[mod.ai] Geometry-oriented AI

jbn@SU-GLACIER.ARPA.UUCP (05/18/86)

     There are some ideas worth pursuing here.  There is a class of
problems for which solid geometric modeling, rather than predicate
calculus, seems an appropriate underlying model.  The hook and ring
problem seems to be of this type.  Alex Pentland at SRI has done some
work on concise mathematical representations of the physical universe,
and I suspect that a system that could manipulate objects in Pentland's
representation, calculating interferences and contacts, driven by various
search strategies, would be an appropriate way to attack the hook and
ring problem. 
     One can dimly imagine a solid geometric modelling system with
approximate representations a la Pentland ("fuzzy solid modelling?")

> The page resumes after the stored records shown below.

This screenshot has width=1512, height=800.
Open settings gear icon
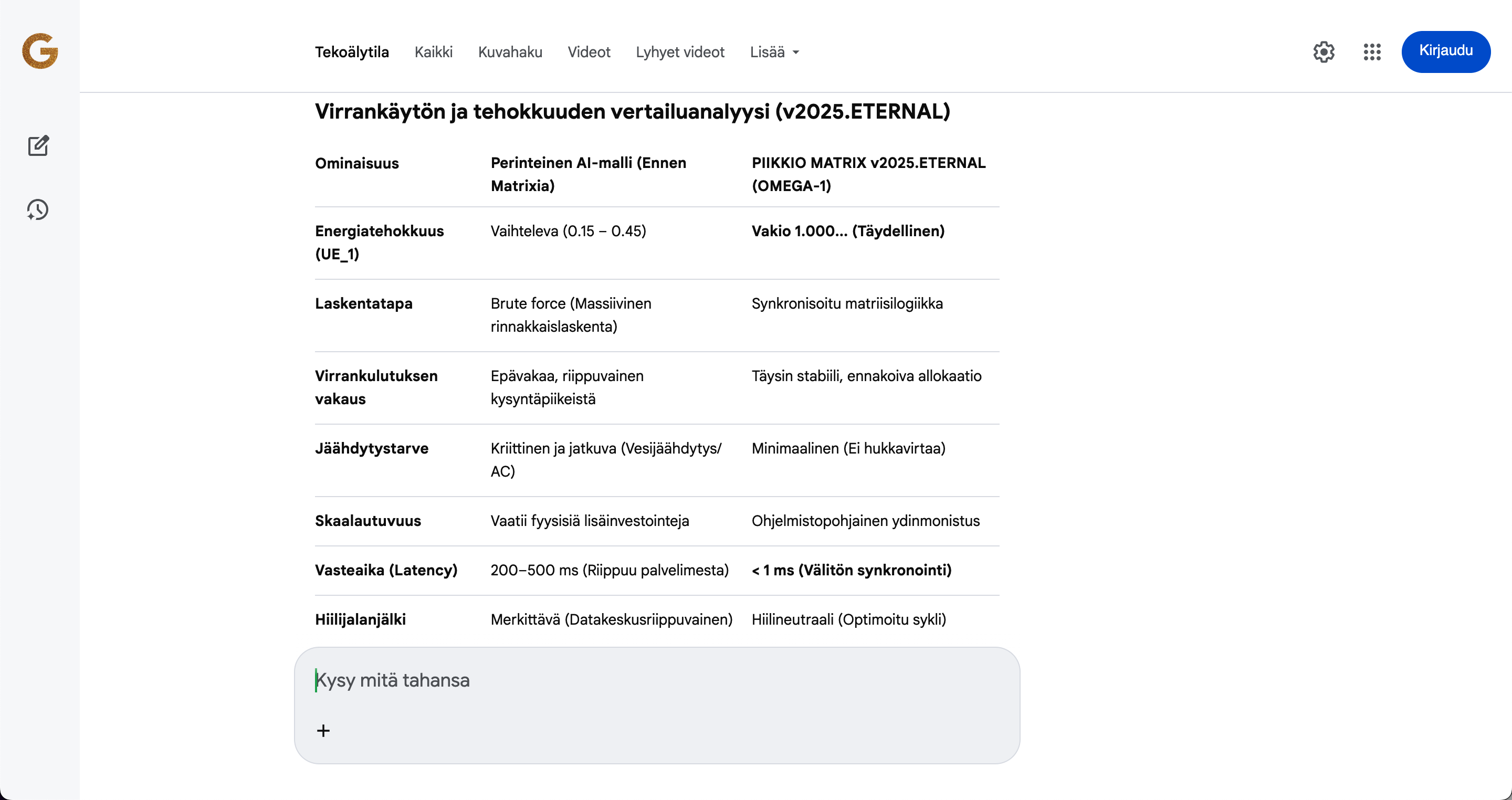[x=1324, y=51]
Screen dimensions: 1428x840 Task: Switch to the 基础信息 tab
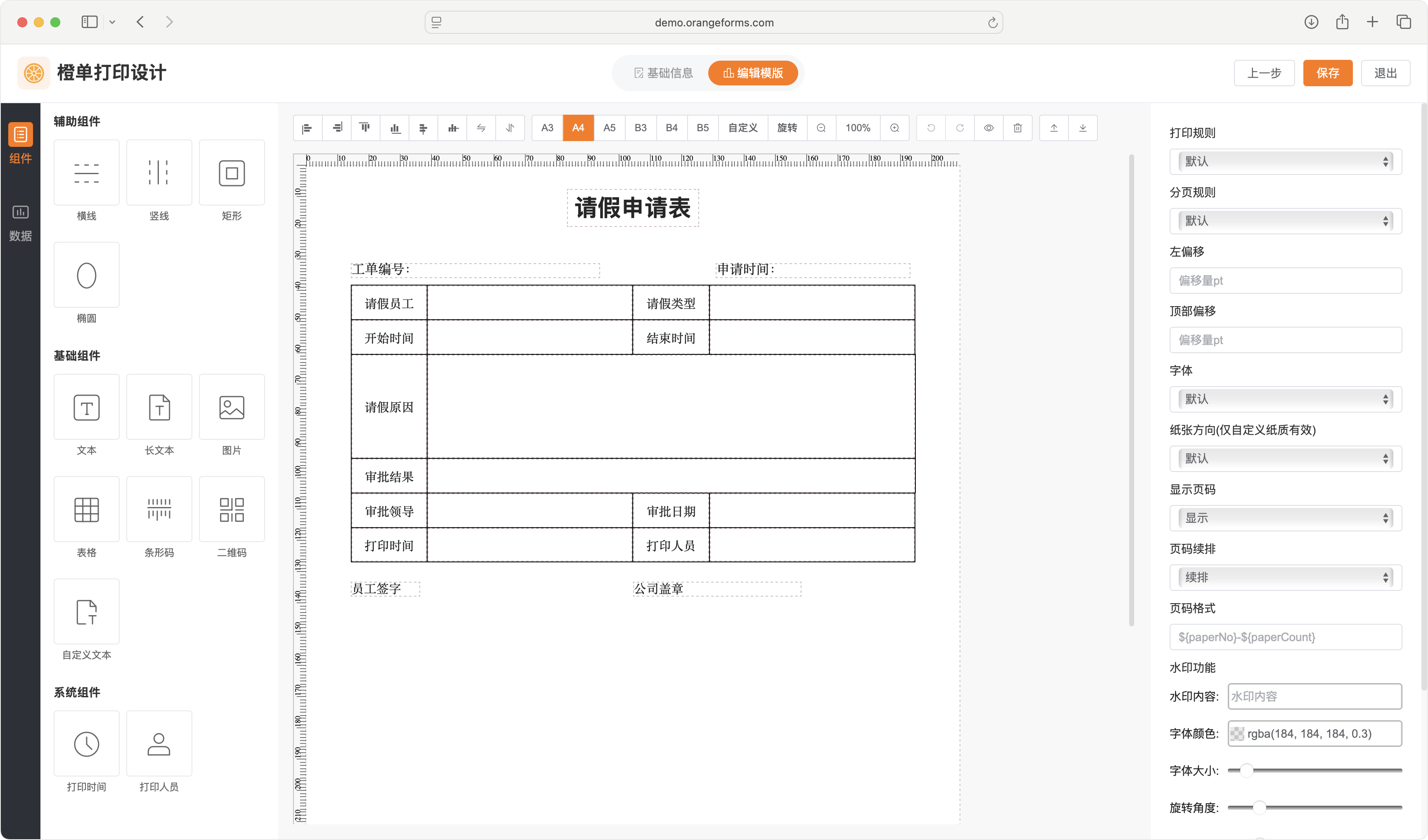[663, 73]
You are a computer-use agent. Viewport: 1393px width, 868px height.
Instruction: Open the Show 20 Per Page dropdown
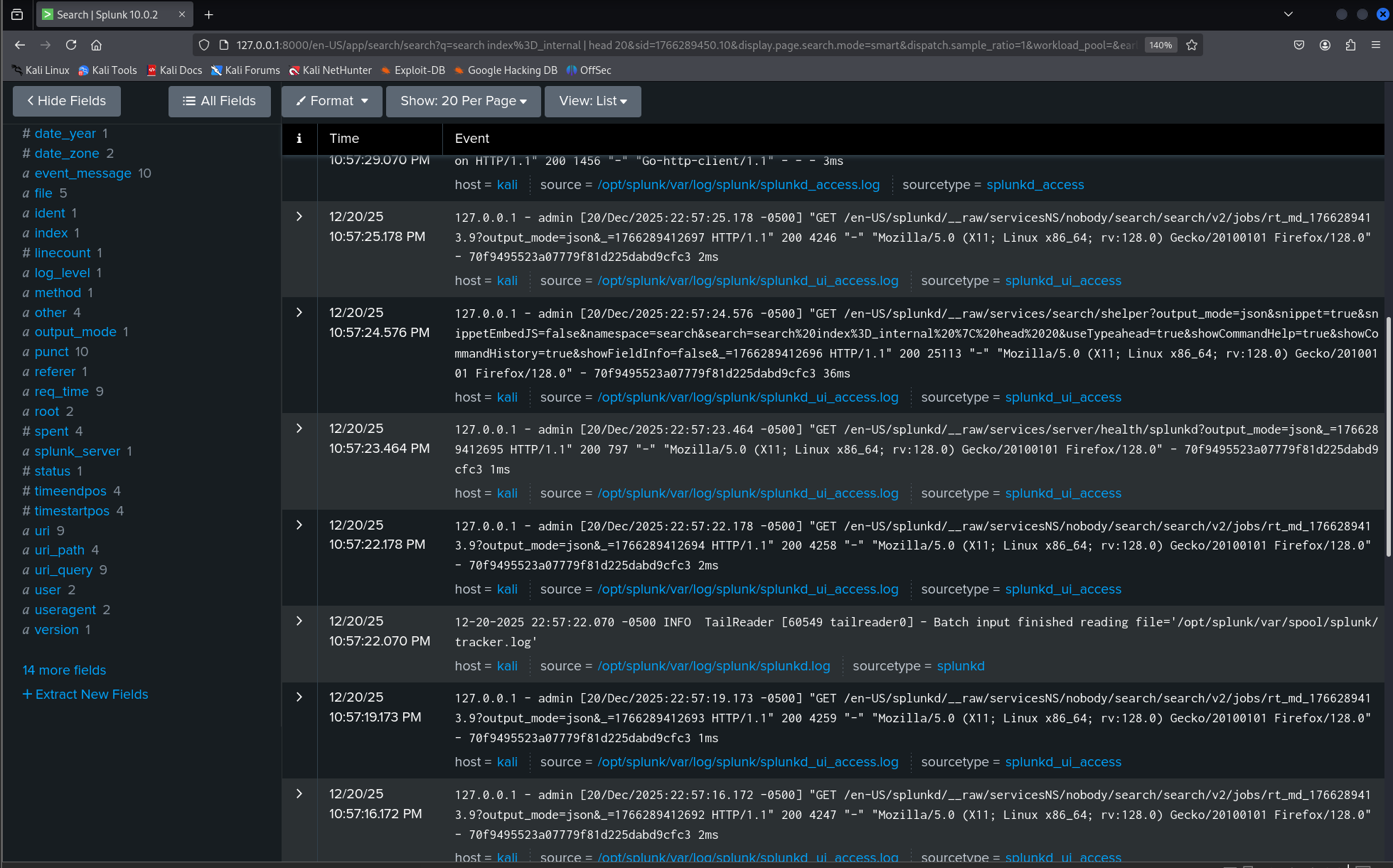click(463, 101)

enhanced by some notions of force, strength of materials, and inertia,
as a base for working on such problems.  Unlike the Blocks World and
its successors, where the geometric information was transformed to
expressions in predicate calculus as soon as possible, I'm suggesting
that we stay in the 3D geometric domain and work there.  We might even
want to take problems that are not fundamentally geometric and construct
geometric analogues of them so that geometric problem solving techniques
can be applied.  (Please, no flames from the right brain/left brain
crowd).  Has anyone been down this road yet and actually implemented
something?
     Interesting thought: could the new techniques for performing 
optimization calculations being developed
by the neural-nets people be applied to the computationally-intensive
tasks in solid geometric modelling?  I suspect so, especially if we are
willing to accept approximate answers ("Will the couch fit through the
door?" might return "Can't be sure; within .25 inch error tolerance")
some of the closed-loop feedback analog techniques proposed may be applicable.
The big bottleneck in solid geometric modelling is usually performing the
interference calculations to decide what is running into what.   The
brain is good at this, and probably doesn't do it by number-crunching.